• Your instructions
Please print each of the records below word for word, with no line left out.

━━━━

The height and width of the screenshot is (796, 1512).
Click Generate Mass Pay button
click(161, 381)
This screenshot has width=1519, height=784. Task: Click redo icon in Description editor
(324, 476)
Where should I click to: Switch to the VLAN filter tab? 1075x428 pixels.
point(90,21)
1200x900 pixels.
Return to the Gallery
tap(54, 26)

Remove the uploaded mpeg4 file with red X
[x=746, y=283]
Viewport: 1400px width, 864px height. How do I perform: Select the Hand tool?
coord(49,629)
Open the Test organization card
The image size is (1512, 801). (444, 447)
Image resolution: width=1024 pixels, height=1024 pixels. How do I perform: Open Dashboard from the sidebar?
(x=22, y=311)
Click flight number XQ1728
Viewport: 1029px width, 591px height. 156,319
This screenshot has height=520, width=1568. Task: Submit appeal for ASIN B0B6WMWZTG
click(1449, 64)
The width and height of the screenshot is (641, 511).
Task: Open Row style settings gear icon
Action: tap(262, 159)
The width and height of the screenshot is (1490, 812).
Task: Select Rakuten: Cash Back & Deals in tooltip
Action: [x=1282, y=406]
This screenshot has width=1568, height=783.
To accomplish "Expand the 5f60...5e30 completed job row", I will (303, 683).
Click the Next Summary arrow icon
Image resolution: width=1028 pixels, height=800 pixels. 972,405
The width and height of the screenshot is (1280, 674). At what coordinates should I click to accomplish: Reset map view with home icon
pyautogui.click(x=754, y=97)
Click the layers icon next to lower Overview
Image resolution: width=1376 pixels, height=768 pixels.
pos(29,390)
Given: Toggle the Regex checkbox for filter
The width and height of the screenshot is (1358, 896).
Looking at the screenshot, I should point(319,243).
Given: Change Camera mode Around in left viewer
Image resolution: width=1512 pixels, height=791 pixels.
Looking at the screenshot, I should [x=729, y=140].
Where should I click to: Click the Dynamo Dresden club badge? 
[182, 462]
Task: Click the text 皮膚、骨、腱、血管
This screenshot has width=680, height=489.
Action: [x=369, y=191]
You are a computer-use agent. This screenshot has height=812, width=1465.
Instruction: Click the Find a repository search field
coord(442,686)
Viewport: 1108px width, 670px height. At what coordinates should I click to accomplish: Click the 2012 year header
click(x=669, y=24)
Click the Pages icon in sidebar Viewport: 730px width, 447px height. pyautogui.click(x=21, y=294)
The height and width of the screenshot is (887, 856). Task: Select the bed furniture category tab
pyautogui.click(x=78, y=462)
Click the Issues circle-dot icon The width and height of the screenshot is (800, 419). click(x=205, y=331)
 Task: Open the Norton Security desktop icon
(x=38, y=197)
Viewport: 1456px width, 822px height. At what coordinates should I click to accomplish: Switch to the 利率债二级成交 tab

━━━━

• Expected answer
The height and width of the screenshot is (796, 1512).
Click Generate Mass Pay button
click(161, 381)
This screenshot has width=1519, height=784. Task: Click redo icon in Description editor
(324, 476)
Where should I click to: Switch to the VLAN filter tab? 1075x428 pixels.
point(90,21)
1200x900 pixels.
Return to the Gallery
tap(54, 26)

Remove the uploaded mpeg4 file with red X
[x=746, y=283]
Viewport: 1400px width, 864px height. How do I perform: Select the Hand tool?
coord(49,629)
Open the Test organization card
The image size is (1512, 801). (444, 447)
Image resolution: width=1024 pixels, height=1024 pixels. How do I perform: Open Dashboard from the sidebar?
(x=22, y=311)
Click flight number XQ1728
Viewport: 1029px width, 591px height. 156,319
This screenshot has height=520, width=1568. Task: Submit appeal for ASIN B0B6WMWZTG
click(1449, 64)
The width and height of the screenshot is (641, 511).
Task: Open Row style settings gear icon
Action: tap(262, 159)
The width and height of the screenshot is (1490, 812).
Task: Select Rakuten: Cash Back & Deals in tooltip
Action: [x=1282, y=406]
This screenshot has width=1568, height=783.
To accomplish "Expand the 5f60...5e30 completed job row", I will (303, 683).
Click the Next Summary arrow icon
Image resolution: width=1028 pixels, height=800 pixels. 972,405
The width and height of the screenshot is (1280, 674). At what coordinates should I click to accomplish: Reset map view with home icon
pyautogui.click(x=754, y=97)
Click the layers icon next to lower Overview
Image resolution: width=1376 pixels, height=768 pixels.
pos(29,390)
Given: Toggle the Regex checkbox for filter
The width and height of the screenshot is (1358, 896).
Looking at the screenshot, I should point(319,243).
Given: Change Camera mode Around in left viewer
Image resolution: width=1512 pixels, height=791 pixels.
Looking at the screenshot, I should [x=729, y=140].
Where should I click to: Click the Dynamo Dresden club badge? 
[182, 462]
Task: Click the text 皮膚、骨、腱、血管
This screenshot has width=680, height=489.
Action: [x=369, y=191]
You are a computer-use agent. This screenshot has height=812, width=1465.
Instruction: Click the Find a repository search field
coord(442,686)
Viewport: 1108px width, 670px height. At what coordinates should I click to accomplish: Click the 2012 year header
click(x=669, y=24)
Click the Pages icon in sidebar Viewport: 730px width, 447px height. pyautogui.click(x=21, y=294)
The height and width of the screenshot is (887, 856). Task: Select the bed furniture category tab
pyautogui.click(x=78, y=462)
Click the Issues circle-dot icon The width and height of the screenshot is (800, 419). click(x=205, y=331)
 Task: Open the Norton Security desktop icon
(x=38, y=197)
Viewport: 1456px width, 822px height. At what coordinates should I click to accomplish: Switch to the 利率债二级成交 tab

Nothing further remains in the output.